● Text provided:
******
As
Ezra Klein points out, the long-range
budget options laid out in a detailed analysis of the nation's fiscal future under the leadership of the Urban Institute's Rudolph Penner, who was director of the CBO under Reagan, are sobering. The report,
Choosing Our Nation's Fiscal Future, was prepared by a committee organized by the National Research Council and the National Academy of Public Administration.
The report lays out four menu options designed to cap the national debt at 60% of GDP by 2020, ranging from freezing taxation at current levels and cutting spending accordingly, to maintaining benefits at current levels and raising taxes accordingly. The consequences of freezing tax rates at current levels are scary. That would require a Paul Ryan-like budget converting Medicare and Medicaid to a system of vouchers of rapidly diminishing value. Maintaining benefits at current levels in its turn generates daunting tax requirements: top marginal tax rates of 50%, a VAT rising to 8%, payroll tax of 15% with a surtax on top. Imagine Democrats trying to impose those hikes over the decades.
The report suggests that the challenge would be more manageable, however, if structural tax reform is coupled with effective health care cost control. Tax reform would entail elimination of myriad deductions and exemptions to which we've grown addicted. Here's how Penner
presented this kind of tax reform to the Atlantic's Derek Thompson:
The other approach was to radically reform the tax system, getting rid of all tax expenditures [such as tax exclusions for employer health care and pension contributions ... see more here] like capping the employer health exclusion. It's really, really remarkable how much money you get back from tax expenditures, especially from capping the health exclusion. We could actually lower rates over time with that solution to the situation, while keeping the overall tax burden the same.
The elimination of "tax expenditures," as described by Penner in his Senate testimony, would be coupled with just a two-tier income tax - 10% starting at an income of $22,475, and 25% starting at $44,950.
Fiscal Future claims that "[t]he economic waste ("deadweight loss") to economic performance...is directly related to marginal tax rates. As marginal rates rise, these efficiency losses rise more than proportionally, roughly as the square of marginal tax rates." The paper also asserts that various targeted tax incentives (tax expenditures) such as retirement savings or mortgage interest deductions distort economic behavior and so allocate resources less efficiently.
Tax expenditures have long been beloved by both parties -- by Republicans, because they are by definition tax cuts, and by Democrats, because in our right-leaning polity they're often the most politically palatable way to provide breaks to lower and middle class voters; Republicans find them difficult to oppose. Hence the number of targeted tax breaks for individuals has more than doubled since 1974.
******
Collected data:

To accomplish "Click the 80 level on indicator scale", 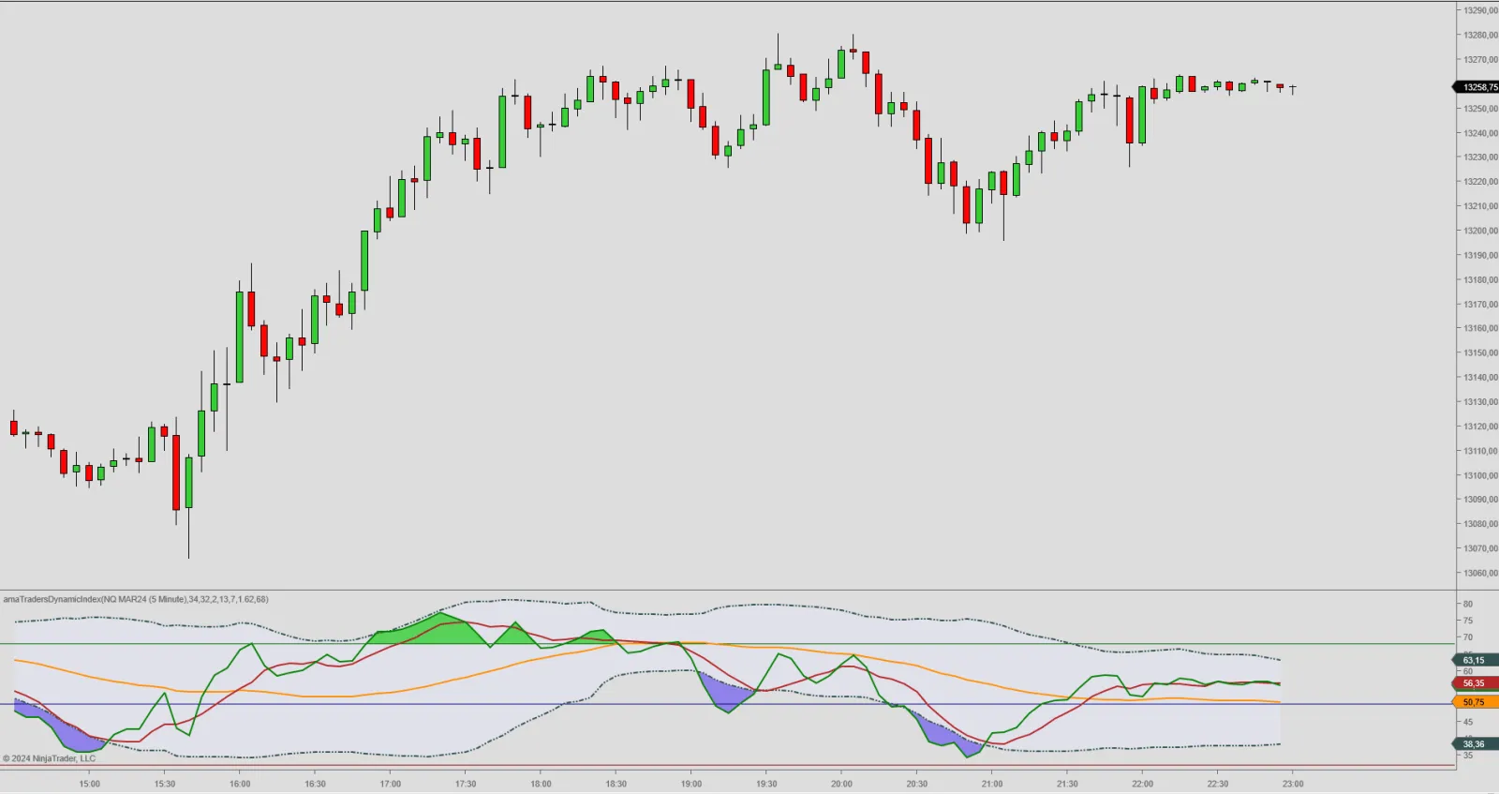I will tap(1468, 604).
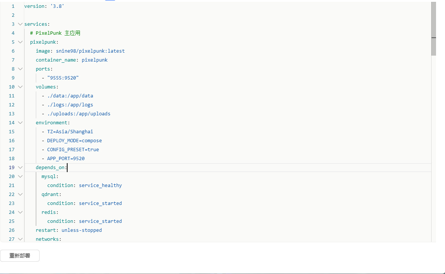
Task: Collapse the services block fold arrow
Action: [x=20, y=24]
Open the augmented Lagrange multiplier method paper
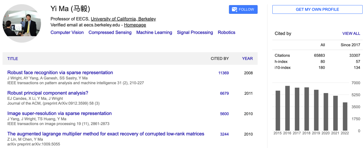The height and width of the screenshot is (148, 364). tap(105, 134)
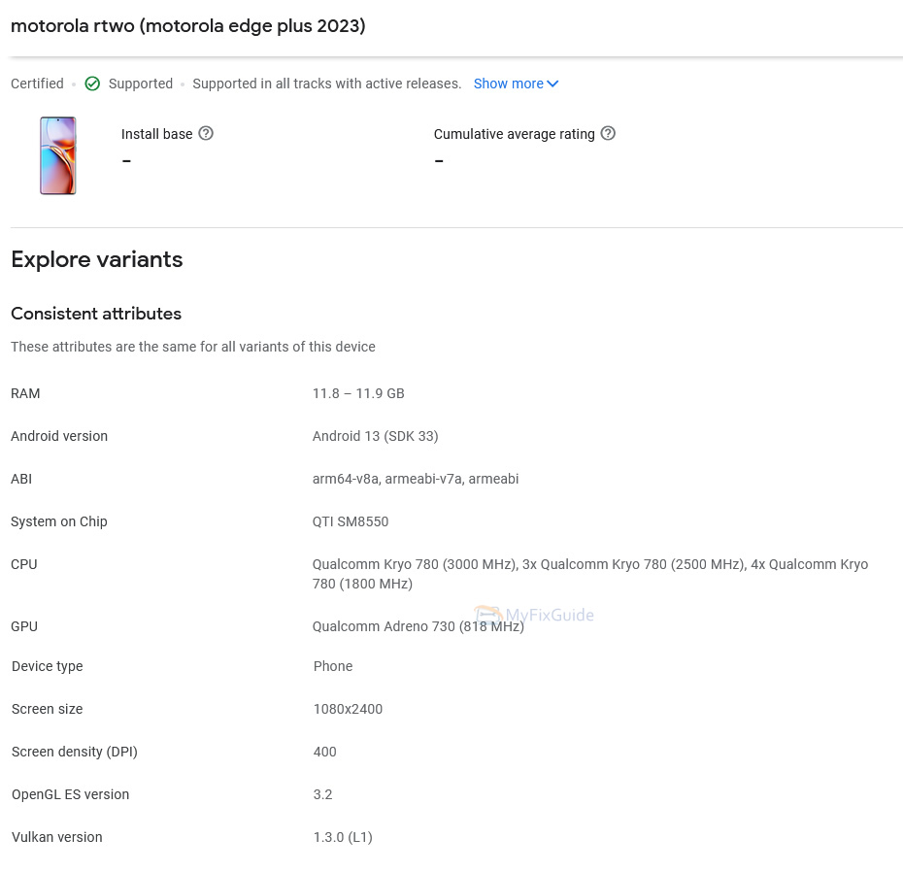Select the Qualcomm Adreno 730 GPU value

point(418,627)
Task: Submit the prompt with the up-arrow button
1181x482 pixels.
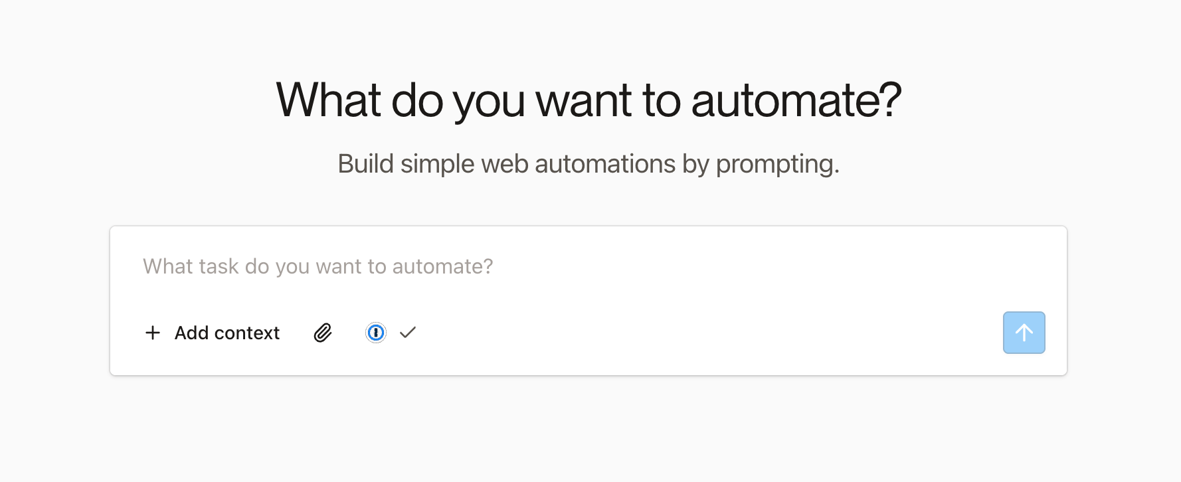Action: click(1024, 333)
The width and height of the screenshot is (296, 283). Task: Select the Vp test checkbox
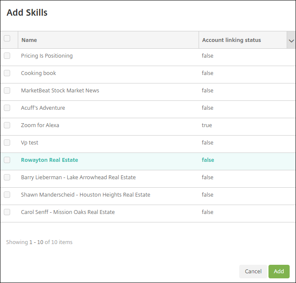coord(7,142)
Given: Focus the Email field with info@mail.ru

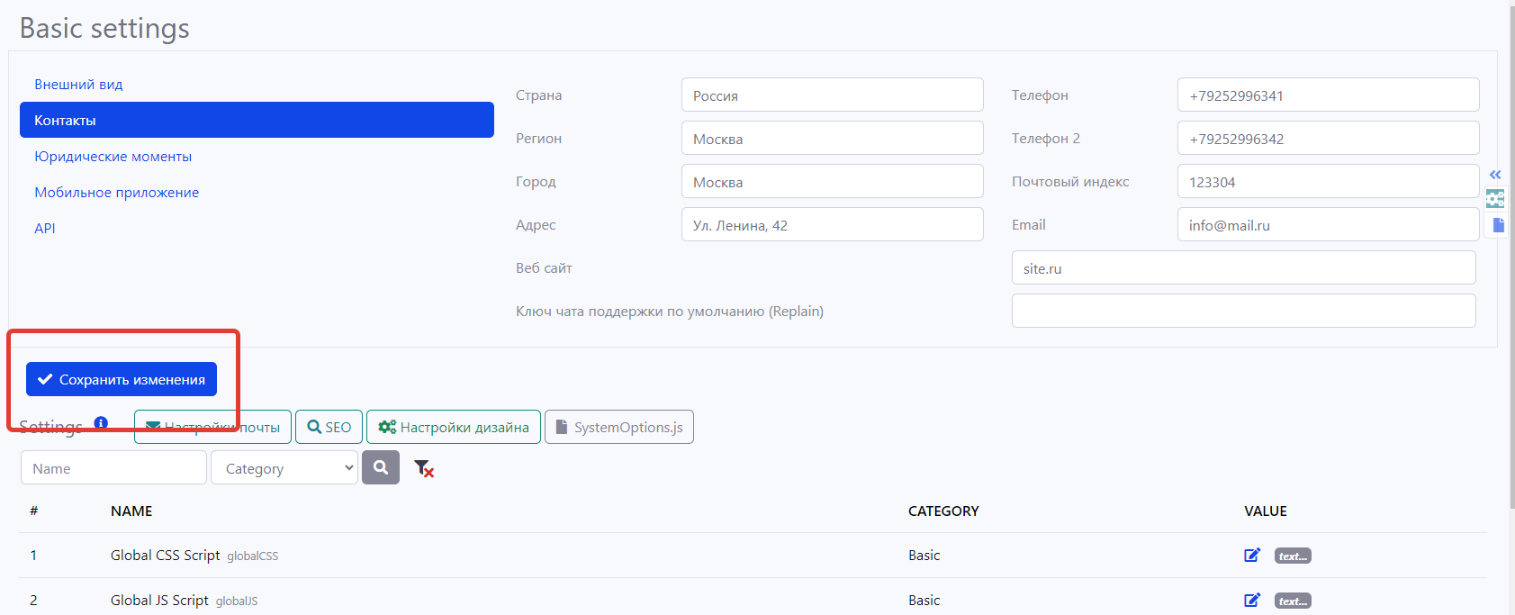Looking at the screenshot, I should (x=1327, y=225).
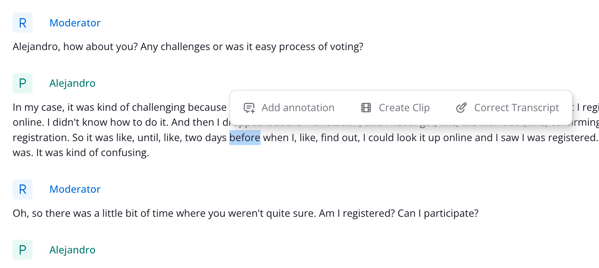Screen dimensions: 599x268
Task: Click the second Moderator R avatar badge
Action: [22, 189]
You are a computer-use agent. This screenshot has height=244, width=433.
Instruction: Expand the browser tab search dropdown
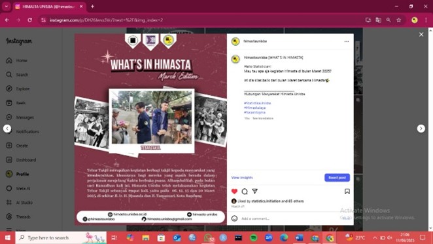pos(7,7)
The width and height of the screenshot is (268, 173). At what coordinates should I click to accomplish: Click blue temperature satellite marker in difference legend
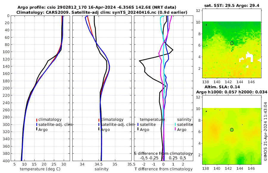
******
● Assignment: Please quote the passage on the nation's fiscal future, starting at "Fiscal Future claims" and ending at "resources less efficiently.". The material plays no role here.

● Answer below:
Fiscal Future claims that "[t]he economic waste ("deadweight loss") to economic performance...is directly related to marginal tax rates. As marginal rates rise, these efficiency losses rise more than proportionally, roughly as the square of marginal tax rates." The paper also asserts that various targeted tax incentives (tax expenditures) such as retirement savings or mortgage interest deductions distort economic behavior and so allocate resources less efficiently.